* **Given passage**
Thank you. Please press star followed by the number one if you'd like to ask a question, and ensure your device is unmuted locally when it's your turn to speak. Our first question comes from George Gianarikas of Tannicle Genuity. Your line is open. Please go ahead.

speaker
George Gianarikas
Analyst, Tannacle Genuity

Hi. Good afternoon, and thank you for taking my question. Just sort of a higher level one, you know, there's significant concern in the marketplace about the Chinese, you know, both from a materials and device perspective, particularly as they appear to be aggressively ramping capacity. You know, can you help us put that into context? You know, how concerned are you about their material and about their devices? Have you seen any impact yet? And how can we get comfortable that there won't be a significant P&L impact over the next few years? Thank you.

speaker
Greg Lowe
Chief Executive Officer

Yeah, thanks, George. A couple of things. Let's start off on the substrate side of things. You know, I would say the news on this is kind of all over the place. You hear that they're far behind in terms of high quality, high automotive grade, substrates. They're definitely investing. And, you know, I would say from a 150 perspective, probably making the word is that they're making some progress. And then a 200 millimeter seems to be much further off. It's hard for us to totally judge because it's a lot of speculation out there. I did visit China, as I mentioned a couple of weeks ago, and I would say the conviction that there's going to be a pretty good supply of high-quality, high-volume substrates was not strong. And I guess the best fact that I can say is we've just renewed two supply or extended two supply agreements with two of our long-term customers for wafers and substrates at 150 millimeter. those were half a decade extension. So I guess that points to the fact that maybe there's not some conviction along that lines as well. I'm not trying to say we're not worried about that. We obviously understand that there's a lot of investment going on there, but it seems like from a fact perspective, there's still some ways to go for the Chinese to catch up with both the quality and the quantity automotive grade substrates.

* **Dataset content**
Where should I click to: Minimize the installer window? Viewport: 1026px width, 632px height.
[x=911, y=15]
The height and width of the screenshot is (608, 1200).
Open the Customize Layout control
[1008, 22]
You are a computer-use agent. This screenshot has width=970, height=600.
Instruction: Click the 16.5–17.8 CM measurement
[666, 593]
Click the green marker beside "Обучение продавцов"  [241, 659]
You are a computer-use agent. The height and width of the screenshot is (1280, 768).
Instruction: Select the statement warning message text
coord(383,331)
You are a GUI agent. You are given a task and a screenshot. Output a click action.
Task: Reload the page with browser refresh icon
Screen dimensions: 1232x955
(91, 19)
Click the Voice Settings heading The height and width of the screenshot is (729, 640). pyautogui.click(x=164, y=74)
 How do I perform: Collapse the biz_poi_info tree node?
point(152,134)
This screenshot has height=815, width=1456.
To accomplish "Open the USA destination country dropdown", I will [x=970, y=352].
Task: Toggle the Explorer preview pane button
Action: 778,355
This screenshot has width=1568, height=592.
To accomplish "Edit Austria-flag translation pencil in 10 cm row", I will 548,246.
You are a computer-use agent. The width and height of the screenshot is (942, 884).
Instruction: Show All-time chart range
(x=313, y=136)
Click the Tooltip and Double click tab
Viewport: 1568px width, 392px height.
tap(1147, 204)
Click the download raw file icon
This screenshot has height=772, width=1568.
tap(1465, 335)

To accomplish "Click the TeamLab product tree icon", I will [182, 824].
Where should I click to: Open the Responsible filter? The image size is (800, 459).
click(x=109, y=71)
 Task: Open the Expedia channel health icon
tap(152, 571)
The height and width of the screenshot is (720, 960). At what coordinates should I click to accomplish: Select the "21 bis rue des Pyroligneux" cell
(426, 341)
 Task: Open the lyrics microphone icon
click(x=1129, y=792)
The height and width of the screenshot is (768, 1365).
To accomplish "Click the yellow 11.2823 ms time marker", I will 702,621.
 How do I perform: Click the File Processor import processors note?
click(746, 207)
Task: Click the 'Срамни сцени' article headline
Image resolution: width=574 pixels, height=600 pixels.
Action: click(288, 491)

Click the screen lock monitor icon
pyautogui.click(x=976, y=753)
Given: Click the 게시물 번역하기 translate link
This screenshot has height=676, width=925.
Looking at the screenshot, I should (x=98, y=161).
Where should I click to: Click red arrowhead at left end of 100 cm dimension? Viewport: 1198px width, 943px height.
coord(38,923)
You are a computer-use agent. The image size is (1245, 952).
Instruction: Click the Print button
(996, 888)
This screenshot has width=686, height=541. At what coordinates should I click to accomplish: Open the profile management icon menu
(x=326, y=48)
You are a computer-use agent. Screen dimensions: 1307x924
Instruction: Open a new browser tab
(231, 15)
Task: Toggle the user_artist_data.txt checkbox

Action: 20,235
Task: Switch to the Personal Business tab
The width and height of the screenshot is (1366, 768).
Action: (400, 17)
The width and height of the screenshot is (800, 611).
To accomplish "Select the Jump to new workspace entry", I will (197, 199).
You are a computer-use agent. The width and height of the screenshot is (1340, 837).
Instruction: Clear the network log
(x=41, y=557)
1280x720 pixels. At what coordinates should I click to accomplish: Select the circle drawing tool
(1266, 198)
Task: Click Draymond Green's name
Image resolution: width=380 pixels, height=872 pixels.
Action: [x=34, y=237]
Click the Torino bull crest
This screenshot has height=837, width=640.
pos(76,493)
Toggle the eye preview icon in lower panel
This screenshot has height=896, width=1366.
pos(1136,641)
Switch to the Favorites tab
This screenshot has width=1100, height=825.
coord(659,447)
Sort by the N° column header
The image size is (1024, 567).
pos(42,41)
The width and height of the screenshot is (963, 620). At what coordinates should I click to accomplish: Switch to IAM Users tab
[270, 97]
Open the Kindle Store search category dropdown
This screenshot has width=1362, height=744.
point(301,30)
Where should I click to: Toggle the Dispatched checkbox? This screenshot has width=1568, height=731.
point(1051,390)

* **The exercise**
Duplicate the portion of the earnings call transcript between "Thank you. Please" and "years? Thank you.", inclusive.

* **Expected answer**
Thank you. Please press star followed by the number one if you'd like to ask a question, and ensure your device is unmuted locally when it's your turn to speak. Our first question comes from George Gianarikas of Tannicle Genuity. Your line is open. Please go ahead.

speaker
George Gianarikas
Analyst, Tannacle Genuity

Hi. Good afternoon, and thank you for taking my question. Just sort of a higher level one, you know, there's significant concern in the marketplace about the Chinese, you know, both from a materials and device perspective, particularly as they appear to be aggressively ramping capacity. You know, can you help us put that into context? You know, how concerned are you about their material and about their devices? Have you seen any impact yet? And how can we get comfortable that there won't be a significant P&L impact over the next few years? Thank you.